Eletricidade de biomassa participa do leilão ‘antiapagão’ com 3,8 gigawatts (GW)
Crédito da imagem: UNICA

A bioeletricidade, nome da energia elétrica produzida a partir da biomassa de cana-de-açúcar, terá participação representativa do leilão de contratação emergencial de energia de reserva.

Marcado para o próximo dia 25 deste mês de outubro, o chamado leilão ‘antiapagão’ é considerado uma das respostas do governo aos efeitos da crise hídrica sobre o setor de energia elétrica (leia mais a respeito aqui).

Para se ter ideia, em termos de potência a fonte biomassa representa 6% dos projetos cadastrados para o certame, que somam 62 gigawatts (GW).

Sendo assim, 3,8 GW são de termelétricas movidas a bagaço e outros subprodutos da cana, que formam a grande maioria da fonte biomassa – outros integrantes dessa fonte são cavaco de madeira, algas e resíduos agrícolas.

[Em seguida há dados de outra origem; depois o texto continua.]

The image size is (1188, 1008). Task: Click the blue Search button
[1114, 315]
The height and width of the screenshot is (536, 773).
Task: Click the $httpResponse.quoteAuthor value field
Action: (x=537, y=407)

Em termos comparativos, os 3,8 GW representam 0,5% do total de potência instalada da fonte biomassa no País, que totaliza 14.299 GW segundo o Operador Nacional do Sistema (ONS) (saiba mais aqui).

Sendo assim, caso todos projetos de biomassa cadastrados sejam adquiridos no próximo dia 25, significa que em apenas um leilão será contratada 0,5% de toda energia de biomassa disponível em território nacional.

Além disso, é preciso destacar que ao contrário de outras fontes geradoras de energia participantes do leilão ‘antiapagão’, a biomassa tem vantagem socioambiental.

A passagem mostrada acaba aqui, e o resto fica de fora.